+++ TRECHO DO TEXTO

As dores se intensificaram na noite de quarta-feira, 4 de junho. Ao retornar ao hospital, Jaciane foi finalmente internada e encaminhada para uma cesariana de urgência. Ela relata ter sido bem tratada pela equipe de enfermagem e pelo anestesista, mas notou que sua filha não chorou ao nascer. “Perguntei pela minha filha e me disseram que ela estava com secreção no pulmão e sob os cuidados da pediatra”, disse.
Horas depois, ainda no quarto, recebeu a notícia do falecimento da bebê. Segundo o atestado de óbito, a causa foi “sofrimento fetal e aspiração (broncoaspiração)”. Maria Cecília nasceu com quase 3 kg, e exames realizados durante a gestação, inclusive o doppler no dia 19 de maio, não apontaram nenhuma anormalidade. A gestante teve acompanhamento pré-natal por meio da Estratégia de Saúde da Família do bairro Jardim Paraíso, sem qualquer tipo de intercorrência. Jaciane é mãe de dois filhos gêmeos, de 17 anos.
Vereadores cobram explicações
O caso gerou repercussão na Câmara Municipal. Durante a sessão legislativa, o presidente da Casa, vereador Davi da Paz, se pronunciou oficialmente sobre o caso, manifestando solidariedade à família e cobrando providências. Um requerimento foi aprovado, solicitando à Secretaria Municipal de Saúde informações detalhadas sobre o atendimento prestado à gestante. Entre os pontos solicitados estão: quem era o médico de plantão nos dias dos atendimentos, cópia do prontuário médico, identificação de profissionais envolvidos e os detalhes sobre a sindicância instaurada no Hospital São Salvador.
O vereador Fernando Cruz, juntamente com outros parlamentares, também reforçou a necessidade de uma investigação completa, com total transparência e responsabilização, se for o caso.
Hospital instaurou sindicância e emitiu nota oficial
A administradora do Hospital São Salvador, Ana Helena, informou ao Jornal AGORA que recebeu pessoalmente Jaciane, ouviu seu relato e já instaurou uma sindicância interna, envolvendo todos os profissionais que participaram do atendimento da gestante. Os envolvidos terão prazo para prestar esclarecimentos.
O secretário municipal de Saúde e interventor do hospital, Flávio Falcão, confirmou ao Jornal AGORA que a apuração está em andamento e reforçou o compromisso com a verdade e a ética.

++++++
+++ DADOS EXIBIDOS

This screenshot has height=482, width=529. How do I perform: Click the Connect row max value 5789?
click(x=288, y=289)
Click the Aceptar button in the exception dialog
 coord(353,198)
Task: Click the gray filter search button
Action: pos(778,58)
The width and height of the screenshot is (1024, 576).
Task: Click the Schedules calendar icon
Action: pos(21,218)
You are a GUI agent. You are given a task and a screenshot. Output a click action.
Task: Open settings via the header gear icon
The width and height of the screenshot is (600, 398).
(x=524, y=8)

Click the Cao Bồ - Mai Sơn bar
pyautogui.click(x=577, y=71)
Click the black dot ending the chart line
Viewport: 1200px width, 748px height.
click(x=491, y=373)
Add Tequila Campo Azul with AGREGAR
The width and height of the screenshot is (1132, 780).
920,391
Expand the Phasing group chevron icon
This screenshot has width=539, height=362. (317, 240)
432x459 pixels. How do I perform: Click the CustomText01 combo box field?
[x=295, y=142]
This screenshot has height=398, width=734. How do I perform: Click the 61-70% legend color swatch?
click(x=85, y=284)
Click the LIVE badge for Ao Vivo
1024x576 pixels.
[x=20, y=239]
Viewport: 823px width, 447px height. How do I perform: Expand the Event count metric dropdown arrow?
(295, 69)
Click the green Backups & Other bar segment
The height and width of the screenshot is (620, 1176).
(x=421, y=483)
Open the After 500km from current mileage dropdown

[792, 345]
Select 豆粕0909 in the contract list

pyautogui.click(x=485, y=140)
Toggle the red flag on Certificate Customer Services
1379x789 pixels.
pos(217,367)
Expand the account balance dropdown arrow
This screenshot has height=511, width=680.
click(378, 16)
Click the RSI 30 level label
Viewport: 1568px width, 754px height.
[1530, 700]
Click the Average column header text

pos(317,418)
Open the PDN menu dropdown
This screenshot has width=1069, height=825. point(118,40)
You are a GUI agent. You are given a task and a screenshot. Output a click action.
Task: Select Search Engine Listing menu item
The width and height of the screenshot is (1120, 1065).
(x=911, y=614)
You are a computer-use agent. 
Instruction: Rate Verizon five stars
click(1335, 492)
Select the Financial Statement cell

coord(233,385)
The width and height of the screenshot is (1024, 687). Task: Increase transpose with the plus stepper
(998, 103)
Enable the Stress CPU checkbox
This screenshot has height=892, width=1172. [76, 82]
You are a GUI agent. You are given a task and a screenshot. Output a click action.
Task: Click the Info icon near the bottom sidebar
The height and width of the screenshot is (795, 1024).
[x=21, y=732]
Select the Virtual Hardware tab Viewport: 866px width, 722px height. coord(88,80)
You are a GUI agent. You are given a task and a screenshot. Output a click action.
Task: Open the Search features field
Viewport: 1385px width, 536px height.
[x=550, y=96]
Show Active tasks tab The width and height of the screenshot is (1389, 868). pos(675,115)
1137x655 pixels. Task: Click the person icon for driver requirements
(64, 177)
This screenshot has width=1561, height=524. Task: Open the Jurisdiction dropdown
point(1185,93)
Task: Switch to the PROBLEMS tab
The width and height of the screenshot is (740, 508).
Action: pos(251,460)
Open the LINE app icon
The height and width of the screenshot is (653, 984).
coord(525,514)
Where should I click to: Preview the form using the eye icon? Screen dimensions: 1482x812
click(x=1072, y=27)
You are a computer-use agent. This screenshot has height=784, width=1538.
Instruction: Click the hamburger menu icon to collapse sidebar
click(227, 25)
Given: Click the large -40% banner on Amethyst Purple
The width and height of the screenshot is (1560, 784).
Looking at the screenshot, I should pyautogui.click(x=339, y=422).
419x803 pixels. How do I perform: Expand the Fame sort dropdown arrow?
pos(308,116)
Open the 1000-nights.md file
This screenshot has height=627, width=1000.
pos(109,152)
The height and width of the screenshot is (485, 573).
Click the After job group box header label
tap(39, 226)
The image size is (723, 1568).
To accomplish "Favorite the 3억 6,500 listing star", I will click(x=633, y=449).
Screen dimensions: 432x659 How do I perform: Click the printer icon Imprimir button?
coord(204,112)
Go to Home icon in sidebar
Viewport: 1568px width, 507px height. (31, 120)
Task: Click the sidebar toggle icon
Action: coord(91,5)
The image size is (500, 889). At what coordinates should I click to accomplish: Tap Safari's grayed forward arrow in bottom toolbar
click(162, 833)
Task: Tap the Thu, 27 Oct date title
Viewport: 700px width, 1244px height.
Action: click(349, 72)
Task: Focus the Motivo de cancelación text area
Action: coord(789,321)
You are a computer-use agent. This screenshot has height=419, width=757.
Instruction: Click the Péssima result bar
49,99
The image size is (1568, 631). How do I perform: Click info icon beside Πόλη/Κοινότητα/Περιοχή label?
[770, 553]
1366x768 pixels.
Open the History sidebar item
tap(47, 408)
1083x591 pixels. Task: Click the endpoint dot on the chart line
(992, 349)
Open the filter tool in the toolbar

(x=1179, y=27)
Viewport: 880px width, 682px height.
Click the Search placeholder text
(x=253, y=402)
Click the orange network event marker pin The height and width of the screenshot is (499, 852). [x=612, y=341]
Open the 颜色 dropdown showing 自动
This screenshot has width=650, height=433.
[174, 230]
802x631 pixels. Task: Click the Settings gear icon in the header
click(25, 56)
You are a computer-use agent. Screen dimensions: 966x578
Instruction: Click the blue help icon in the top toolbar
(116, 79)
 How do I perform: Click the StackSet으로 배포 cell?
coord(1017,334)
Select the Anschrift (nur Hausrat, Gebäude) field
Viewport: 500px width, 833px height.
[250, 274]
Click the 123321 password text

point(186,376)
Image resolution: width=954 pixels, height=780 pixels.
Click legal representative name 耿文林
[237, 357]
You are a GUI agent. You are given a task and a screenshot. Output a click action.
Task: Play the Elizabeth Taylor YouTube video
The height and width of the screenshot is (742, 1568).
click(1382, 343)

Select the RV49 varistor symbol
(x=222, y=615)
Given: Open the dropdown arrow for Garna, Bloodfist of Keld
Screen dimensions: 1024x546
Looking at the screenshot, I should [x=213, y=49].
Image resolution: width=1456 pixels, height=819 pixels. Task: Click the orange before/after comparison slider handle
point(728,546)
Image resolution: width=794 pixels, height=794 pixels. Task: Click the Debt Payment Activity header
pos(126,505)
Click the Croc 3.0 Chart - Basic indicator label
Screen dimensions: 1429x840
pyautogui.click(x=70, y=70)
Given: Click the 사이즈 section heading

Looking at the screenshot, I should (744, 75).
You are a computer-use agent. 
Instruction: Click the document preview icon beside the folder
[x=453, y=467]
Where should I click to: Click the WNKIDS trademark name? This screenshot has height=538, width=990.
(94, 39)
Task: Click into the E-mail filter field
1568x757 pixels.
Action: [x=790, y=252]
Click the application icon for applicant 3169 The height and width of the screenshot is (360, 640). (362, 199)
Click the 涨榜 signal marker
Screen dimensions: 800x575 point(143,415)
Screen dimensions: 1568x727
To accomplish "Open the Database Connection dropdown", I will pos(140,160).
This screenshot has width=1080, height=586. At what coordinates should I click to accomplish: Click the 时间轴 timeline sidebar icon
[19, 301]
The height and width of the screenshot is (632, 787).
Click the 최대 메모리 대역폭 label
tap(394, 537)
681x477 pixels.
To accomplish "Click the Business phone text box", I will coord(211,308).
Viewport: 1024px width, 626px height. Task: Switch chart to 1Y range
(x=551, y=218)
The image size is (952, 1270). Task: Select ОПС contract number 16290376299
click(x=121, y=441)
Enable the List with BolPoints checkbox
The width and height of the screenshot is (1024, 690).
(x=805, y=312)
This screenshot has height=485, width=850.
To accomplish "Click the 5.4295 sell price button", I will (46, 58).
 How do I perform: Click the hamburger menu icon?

++++++

#### APLIQUE A LEITURA
- a) Passe para o inglês esta frase do trecho do texto: "Os envolvidos terão prazo para prestar esclarecimentos."
- b) Responda com base no trecho do texto:
(i) Com quanto peso Maria Cecília nasceu?
(ii) Quem é o presidente da Câmara Municipal?
(iii) Qual é o nome da administradora do Hospital São Salvador?
- c) Dê sequência à reportagem sobre a morte da bebê no Hospital São Salvador, a partir do último parágrafo do trecho do texto.

#### RESPOSTAS POR TAREFA
- a) Those involved will have a deadline to provide explanations.

- b)
(i) Com quase 3 kg.
(ii) O vereador Davi da Paz.
(iii) Ana Helena.

- c)
Nota Oficial enviada pelo Hospital São Salvador:
A Secretaria de Saúde e o Hospital São Salvador lamentam profundamente o falecimento do recém-nascido e se solidarizam com os familiares neste momento de imensa dor. Como instituições comprometidas com a vida, a ética e a transparência, reforçamos que todas as providências estão sendo rigorosamente adotadas para esclarecer os fatos com responsabilidade e seriedade. Está em curso um processo de apuração criterioso e isento, conduzido com o devido envolvimento dos profissionais e órgãos competentes, a fim de garantir uma análise justa e baseada em evidências. Reiteramos nosso compromisso com a verdade e com o respeito à família enlutada, pedindo que o caso seja tratado com a sensibilidade e o cuidado que a situação exige, sem espaço para julgamentos precipitados ou informações não verificadas.”
Atenção à saúde gestacional precisa de mais sensibilidade
O caso evidencia a urgência de um olhar mais atento sobre os protocolos de atendimento no sistema público de saúde, especialmente quando se trata da saúde gestacional. A atuação de profissionais deve ser técnica, mas também acolhedora e atenta aos sinais que, muitas vezes, antecipam complicações. A responsabilidade institucional — tanto da Secretaria de Saúde quanto da gestão do hospital — vai além de instaurar sindicâncias: é preciso revisar rotinas, garantir a presença de equipes completas e, sobretudo, respeitar o tempo e o sofrimento de quem procura atendimento.
A morte de um bebê não pode ser apenas mais um número em estatísticas. Cada caso precisa ser olhado com humanidade e compromisso, para que tragédias como a da pequena Maria Cecília não voltem a acontecer.